## Assigned task
Reproduce the listing in full, pictures excluded.

## Entries provided
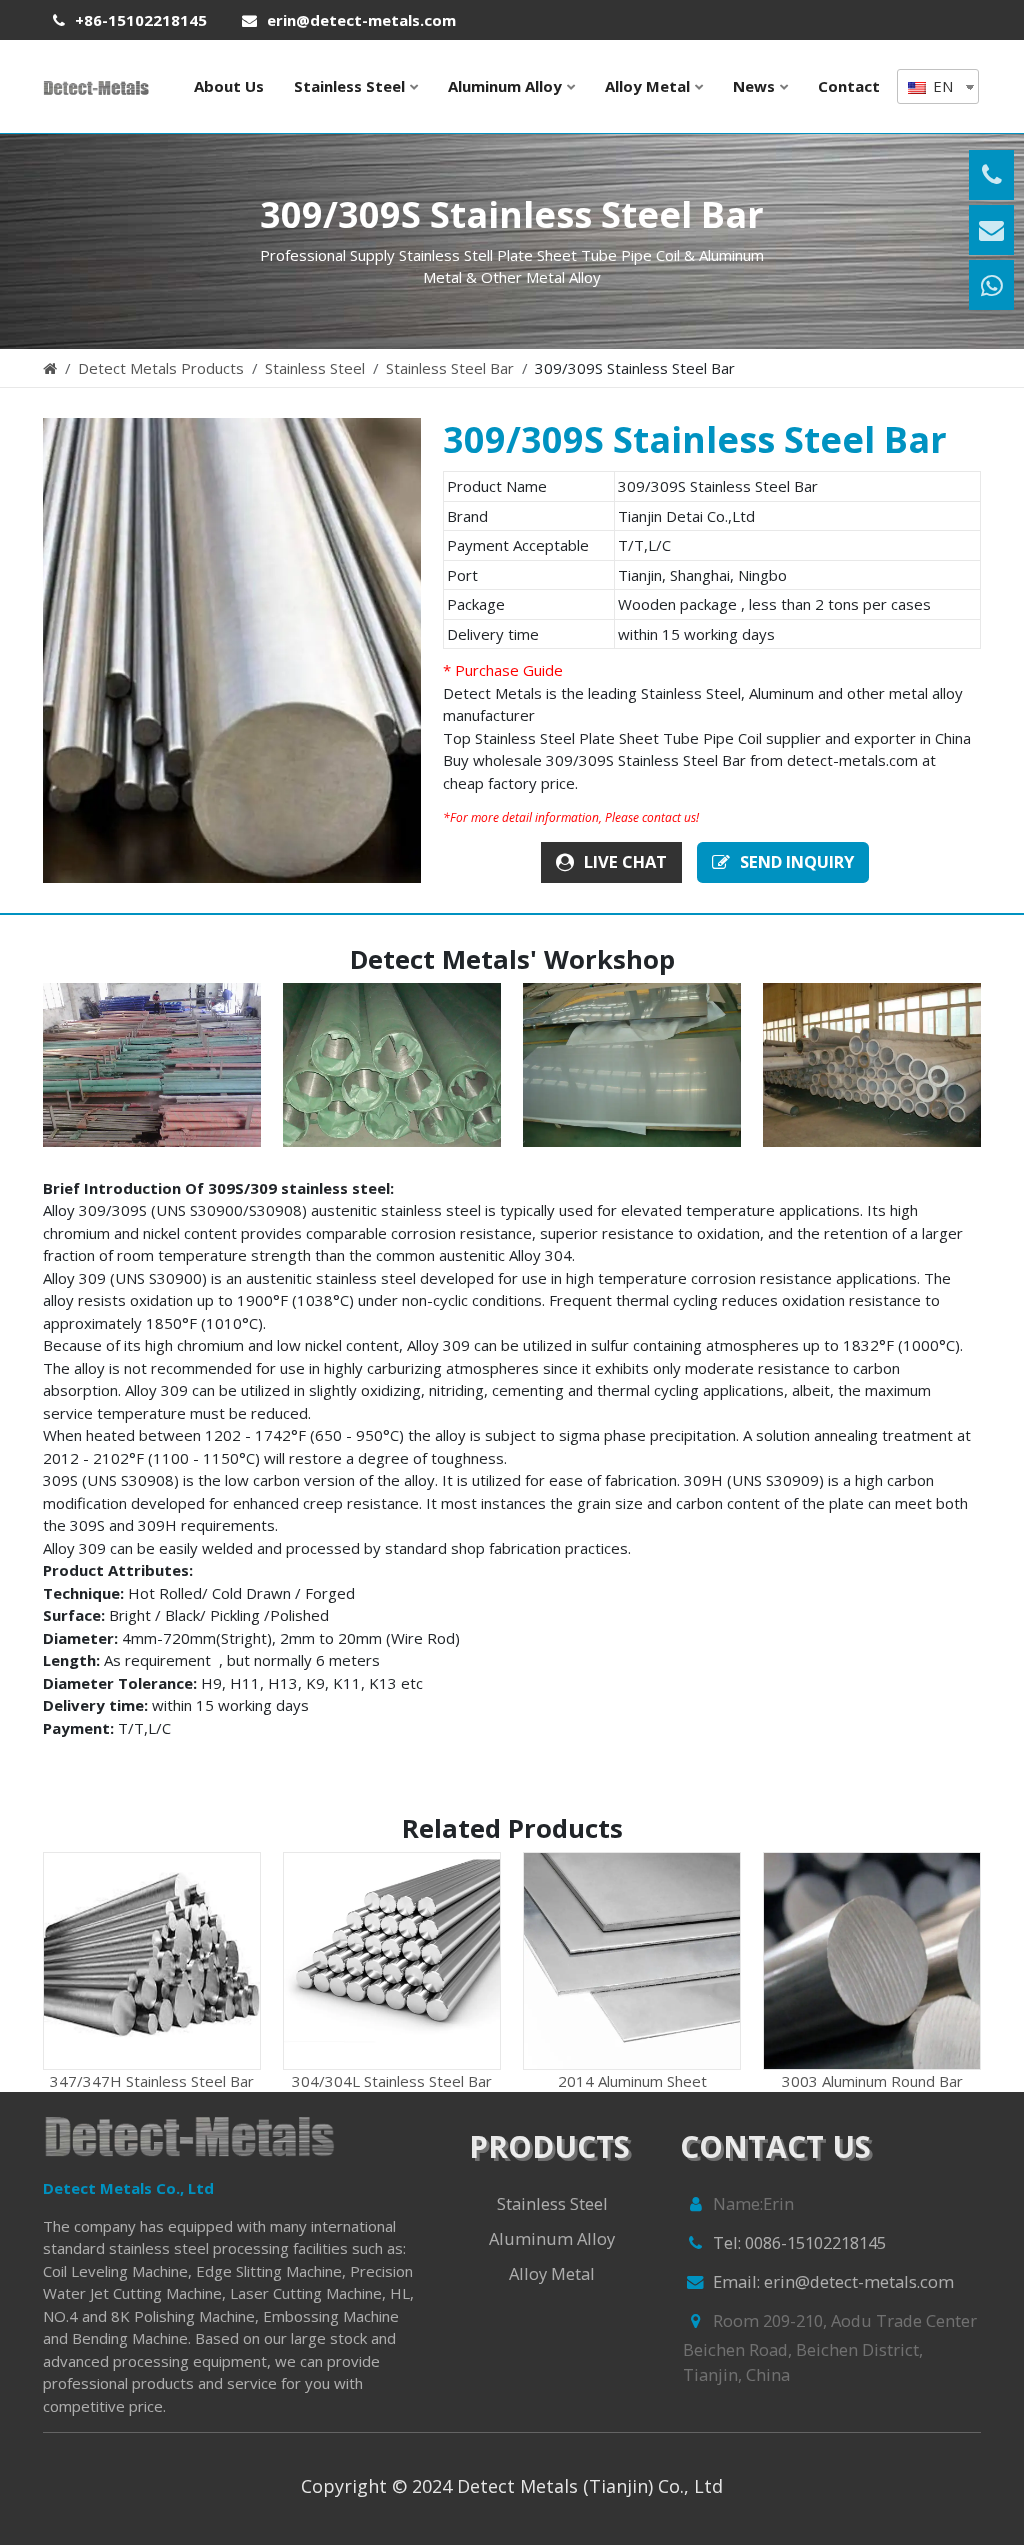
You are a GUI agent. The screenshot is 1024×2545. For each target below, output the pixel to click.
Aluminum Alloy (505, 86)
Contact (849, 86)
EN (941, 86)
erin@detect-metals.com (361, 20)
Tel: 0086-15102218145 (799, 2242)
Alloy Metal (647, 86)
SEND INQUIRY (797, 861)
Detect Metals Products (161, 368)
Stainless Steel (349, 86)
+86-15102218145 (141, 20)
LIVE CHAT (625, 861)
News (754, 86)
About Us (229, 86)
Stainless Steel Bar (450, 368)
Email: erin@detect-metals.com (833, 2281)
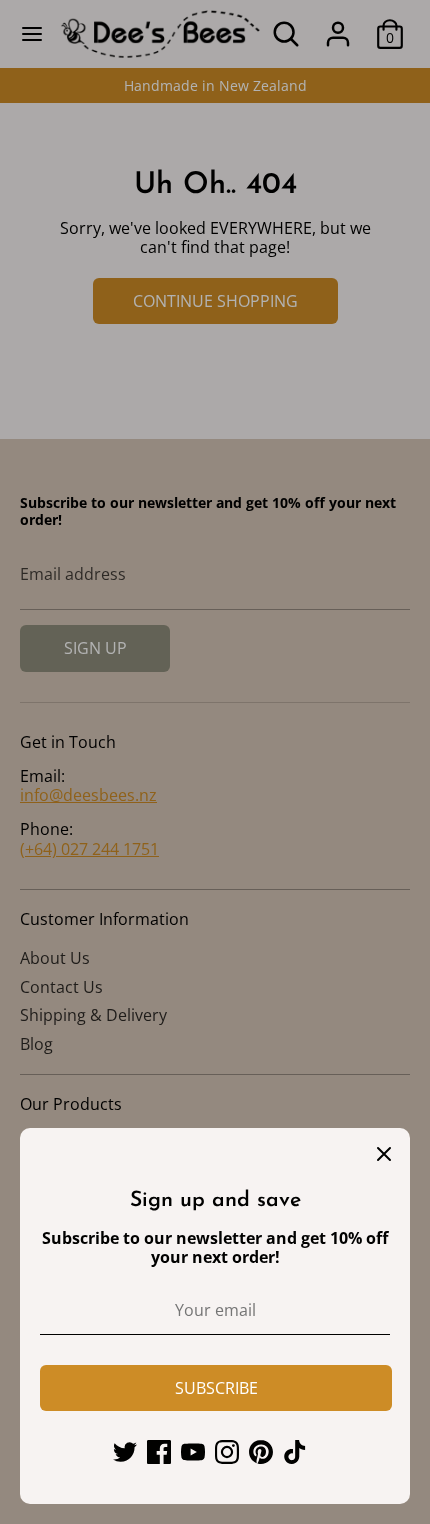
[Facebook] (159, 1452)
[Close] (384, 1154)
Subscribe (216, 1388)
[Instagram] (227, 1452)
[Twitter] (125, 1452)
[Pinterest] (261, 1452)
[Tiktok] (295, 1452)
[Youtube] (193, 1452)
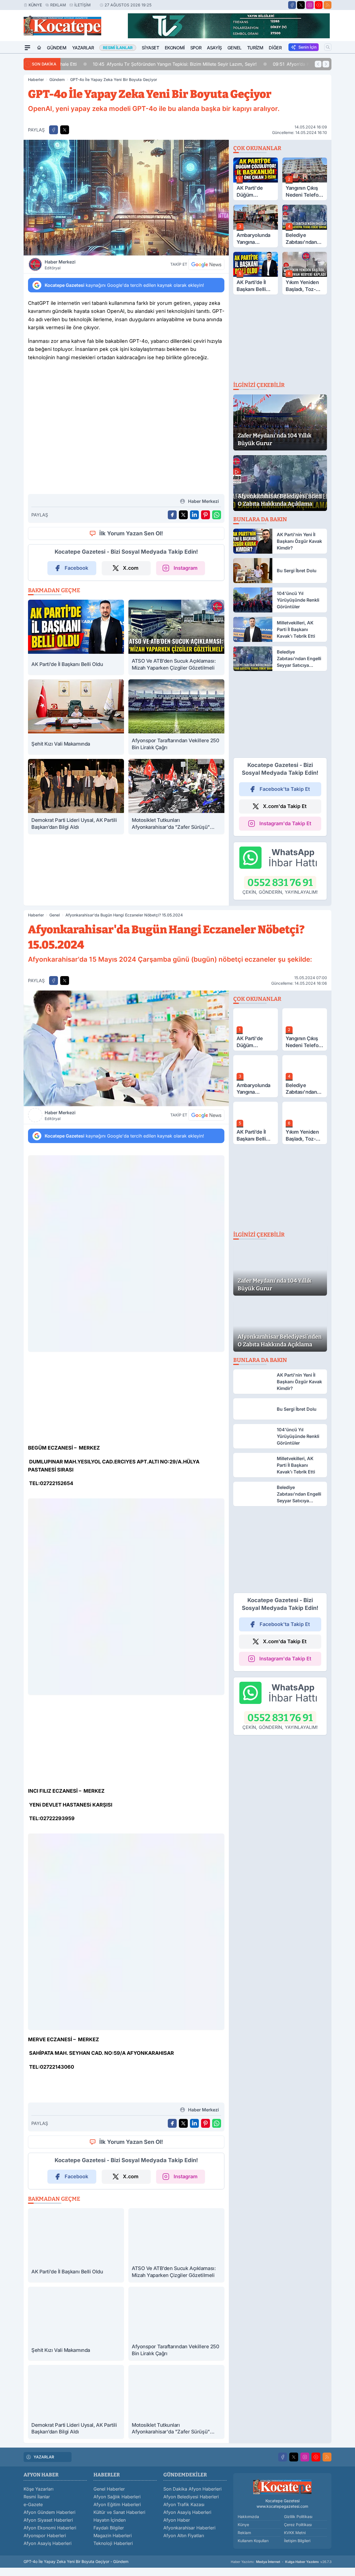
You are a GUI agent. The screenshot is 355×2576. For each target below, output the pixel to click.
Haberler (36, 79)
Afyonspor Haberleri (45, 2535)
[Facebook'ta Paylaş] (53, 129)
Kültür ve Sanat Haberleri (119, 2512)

## Solution to this task
You are a GUI agent. The screenshot is 1024×2545. For each target below, output the pixel to click.
Aluminum Alloy (505, 86)
Contact (849, 86)
EN (941, 86)
erin@detect-metals.com (361, 20)
Tel: 0086-15102218145 (799, 2242)
Alloy Metal (647, 86)
SEND INQUIRY (797, 861)
Detect Metals Products (161, 368)
Stainless Steel (349, 86)
+86-15102218145 (141, 20)
LIVE CHAT (625, 861)
News (754, 86)
About Us (229, 86)
Stainless Steel Bar (450, 368)
Email: erin@detect-metals.com (833, 2281)
[Facebook] (159, 1452)
[Close] (384, 1154)
Subscribe (216, 1388)
[Instagram] (227, 1452)
[Twitter] (125, 1452)
[Pinterest] (261, 1452)
[Tiktok] (295, 1452)
[Youtube] (193, 1452)
You are a GUI agent. The screenshot is 355×2576. For each target below, output the pixel to click.
Haberler (36, 79)
Afyonspor Haberleri (45, 2535)
[Facebook'ta Paylaş] (53, 129)
Kültür ve Sanat Haberleri (119, 2512)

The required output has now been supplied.